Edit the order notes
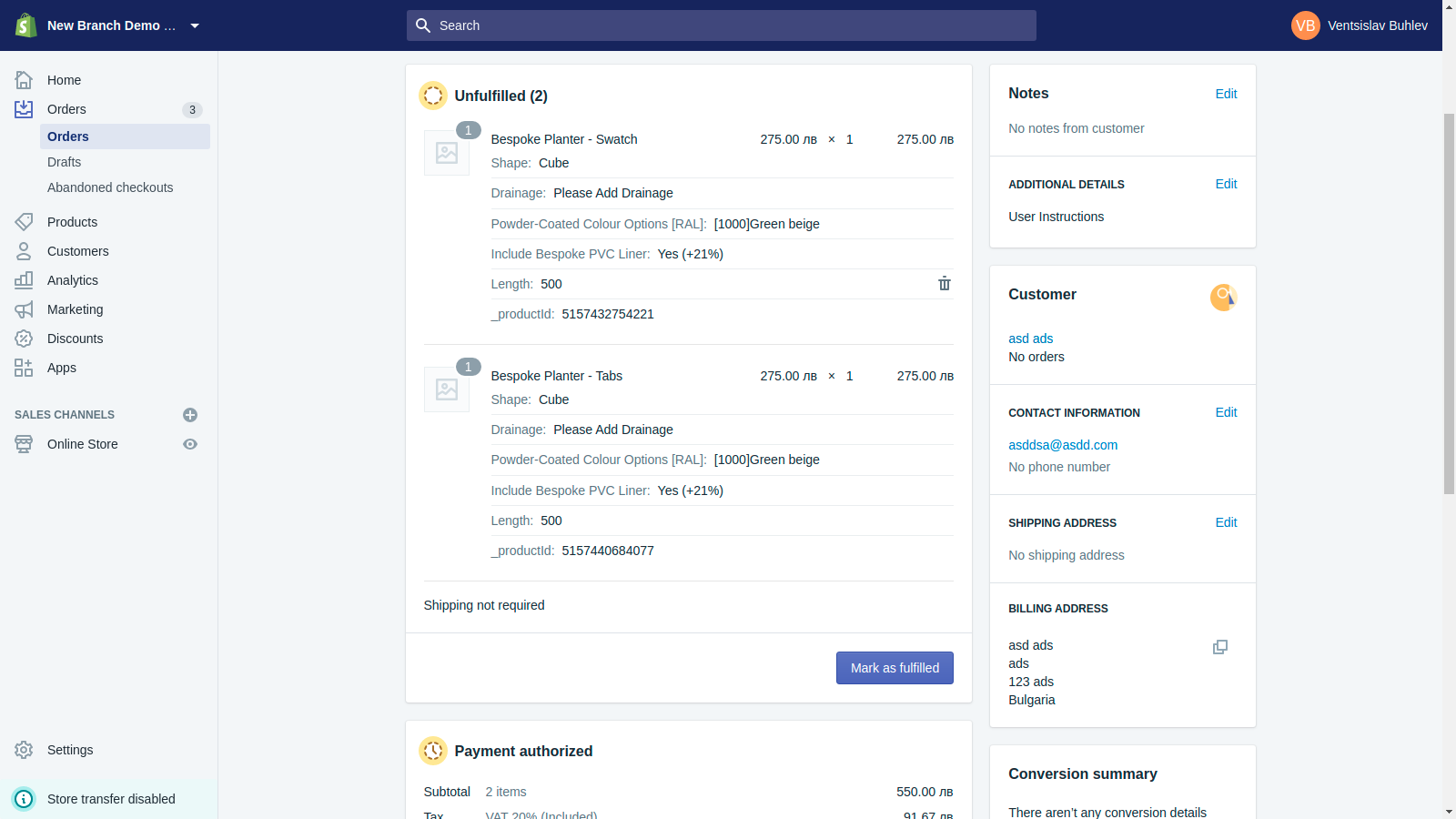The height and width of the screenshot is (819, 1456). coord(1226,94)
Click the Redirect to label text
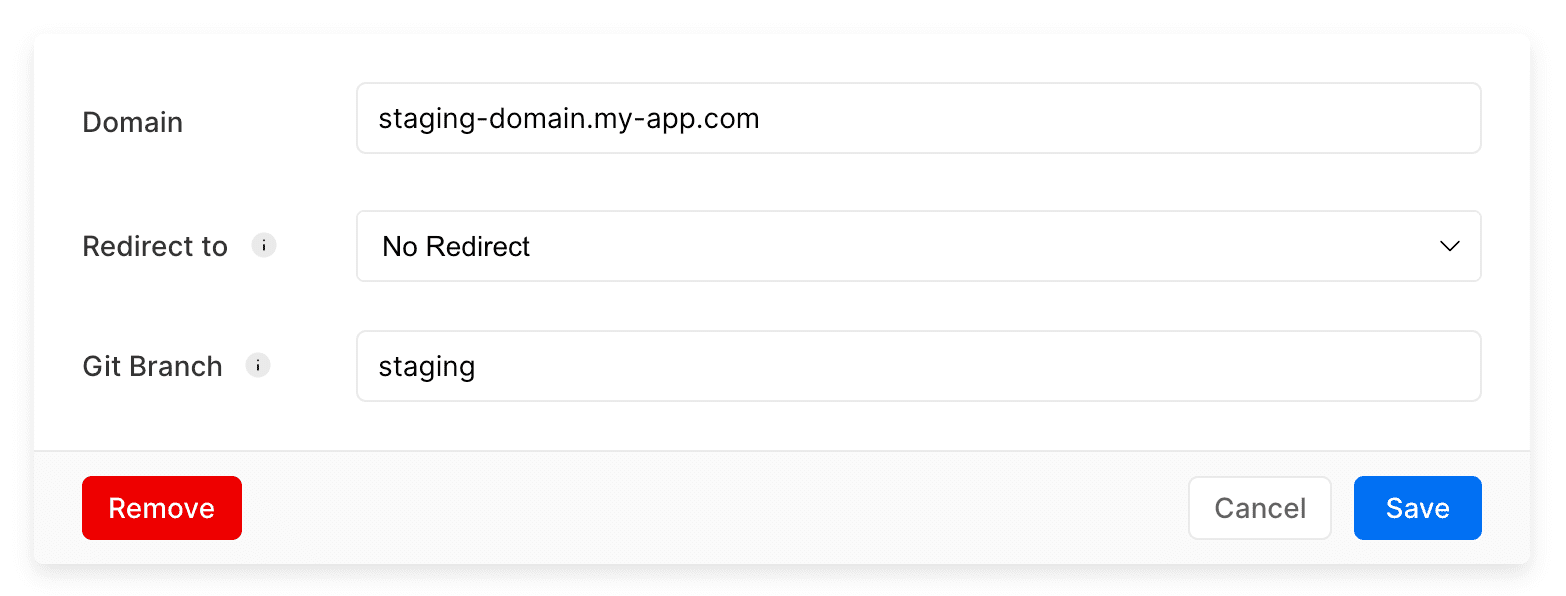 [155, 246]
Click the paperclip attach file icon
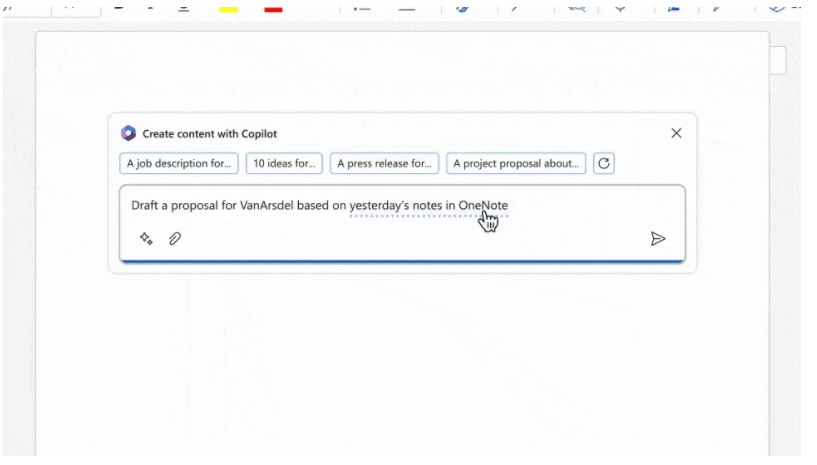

· · · · ·

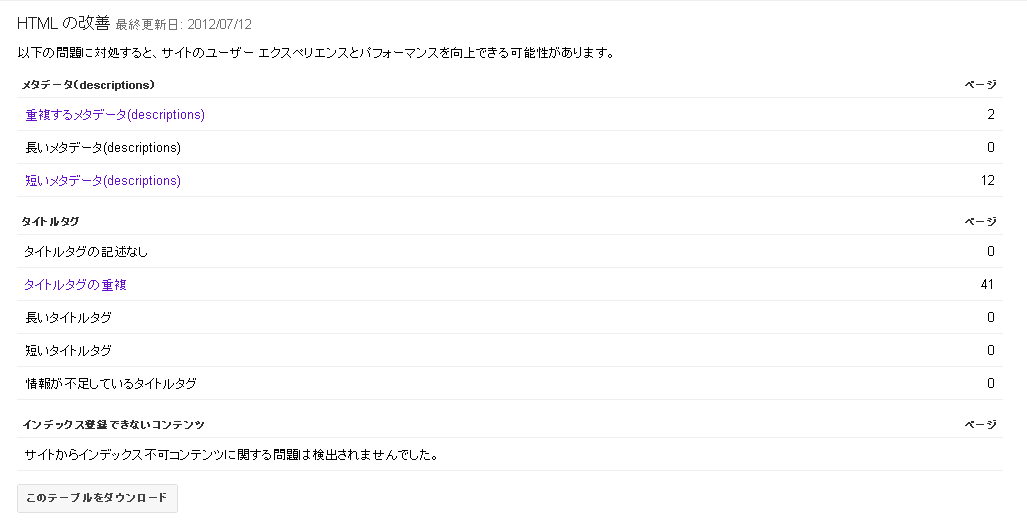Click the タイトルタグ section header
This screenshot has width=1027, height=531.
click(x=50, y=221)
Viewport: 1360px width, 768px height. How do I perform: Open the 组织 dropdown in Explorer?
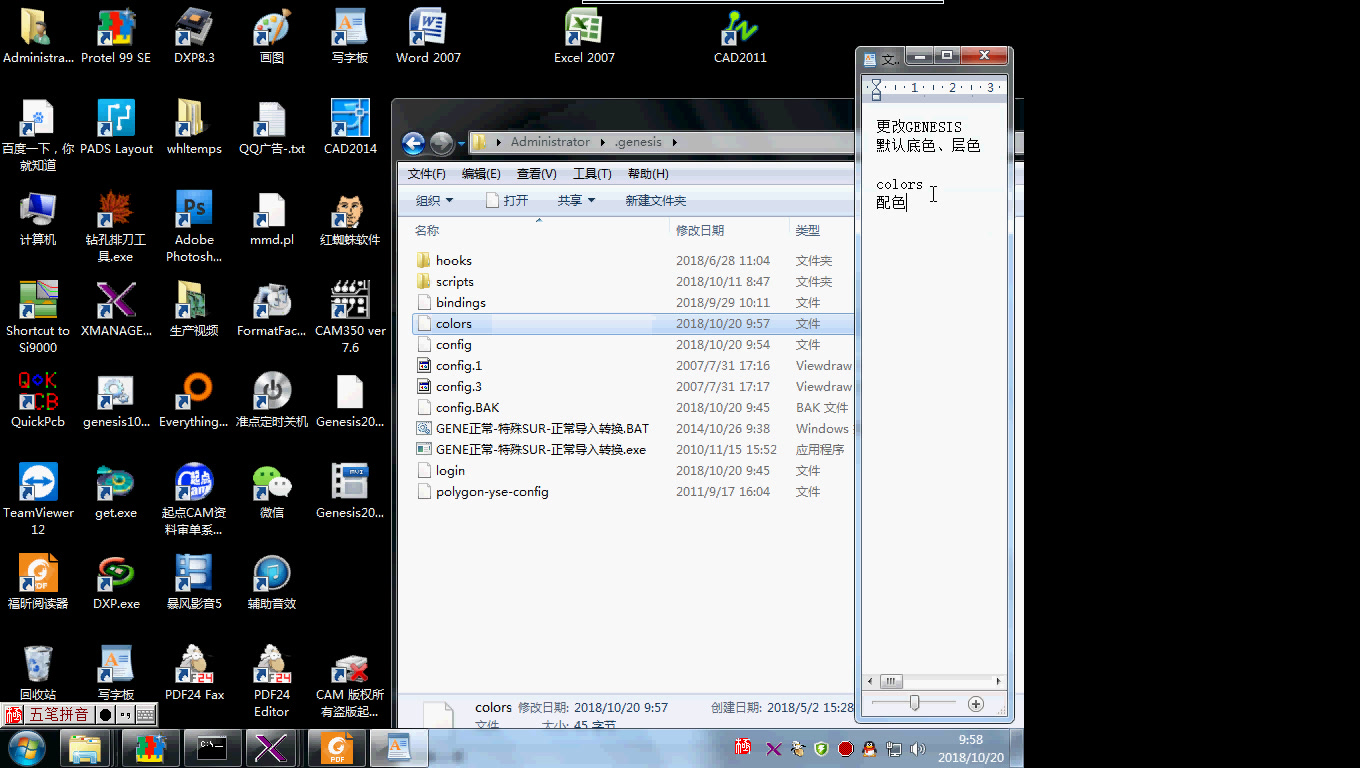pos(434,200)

· · · · ·

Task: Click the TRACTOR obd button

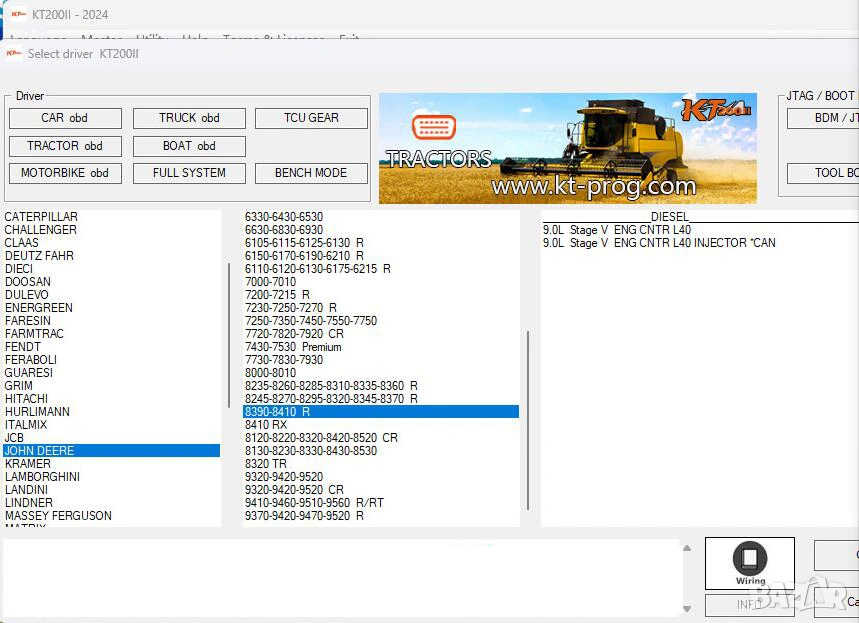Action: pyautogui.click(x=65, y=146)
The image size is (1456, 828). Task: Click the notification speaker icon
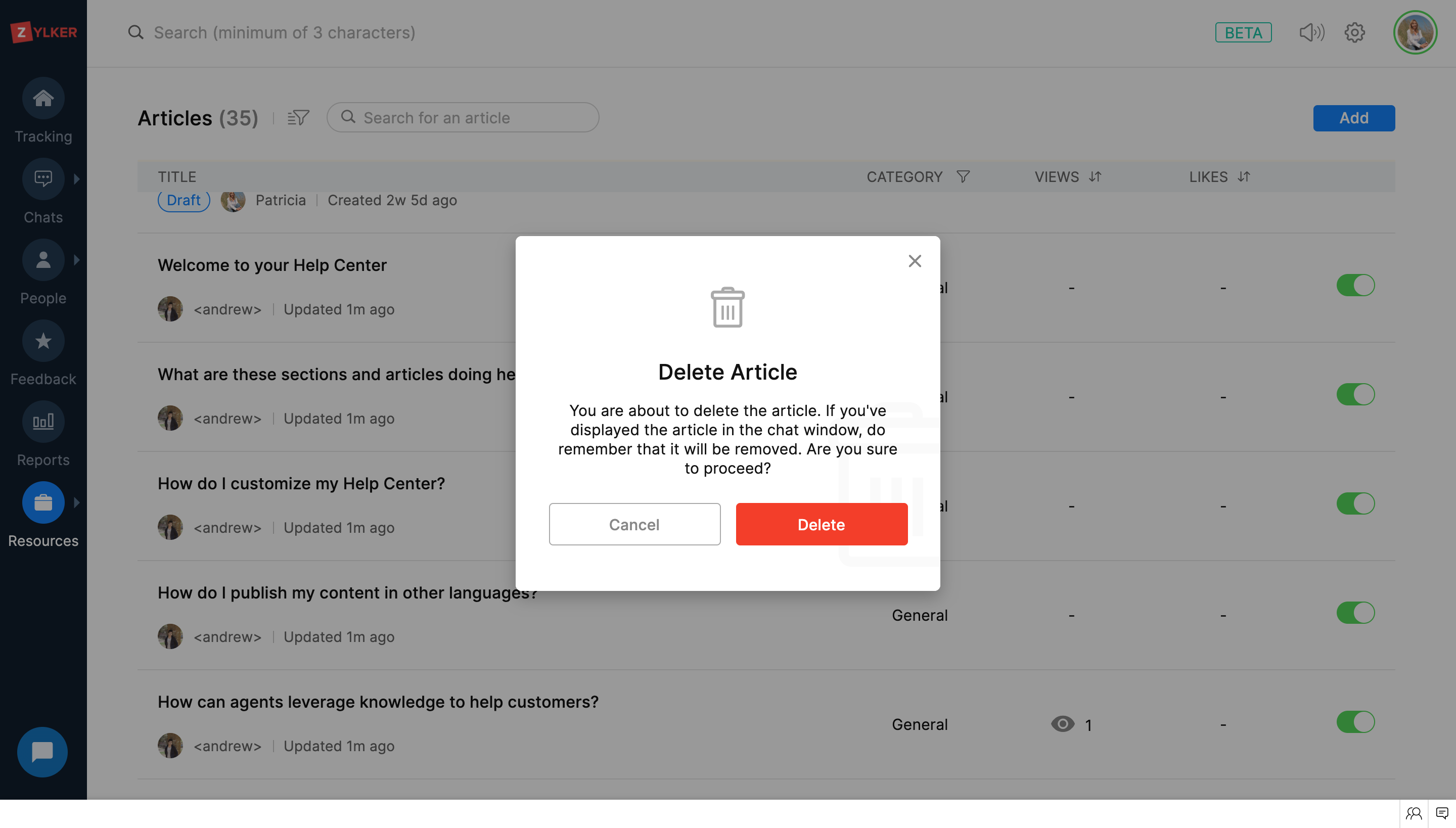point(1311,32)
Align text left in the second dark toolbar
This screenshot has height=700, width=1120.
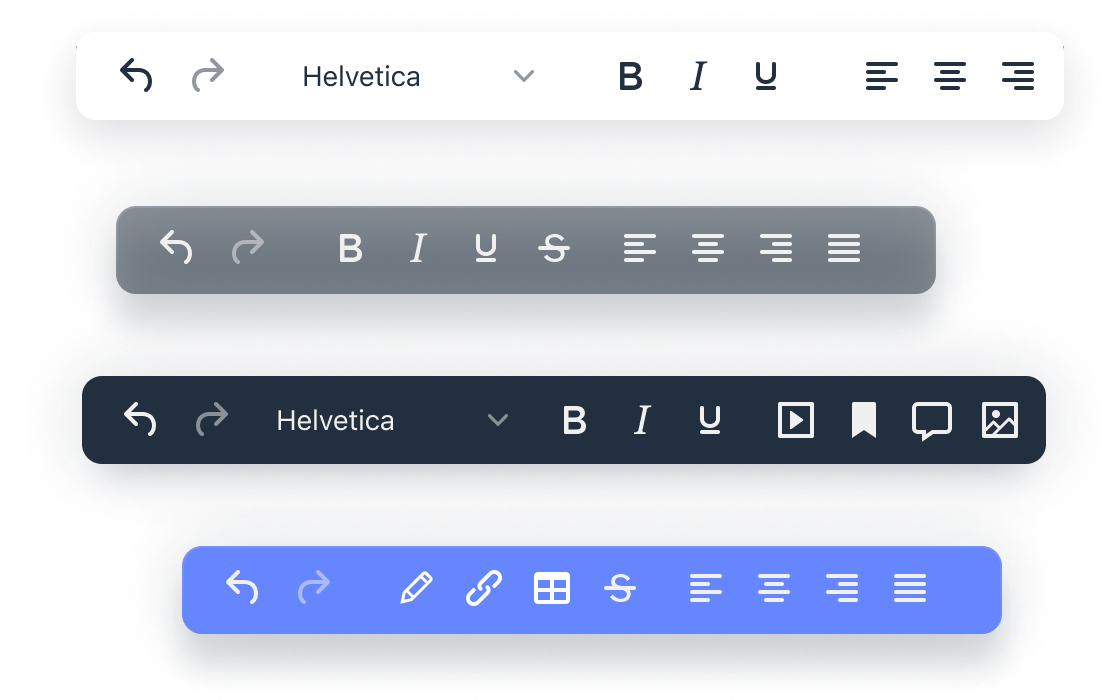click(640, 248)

· · · · ·

Format the lines from the one containing "Edit the order notes" through the one containing "Click the paperclip attach file icon", inclusive, as a numbered list with no blank lines, and leave the pictures out.

1. Edit the order notes
2. The height and width of the screenshot is (819, 1456). coord(1226,94)
3. Click the Redirect to label text
4.  [155, 246]
5. Click the paperclip attach file icon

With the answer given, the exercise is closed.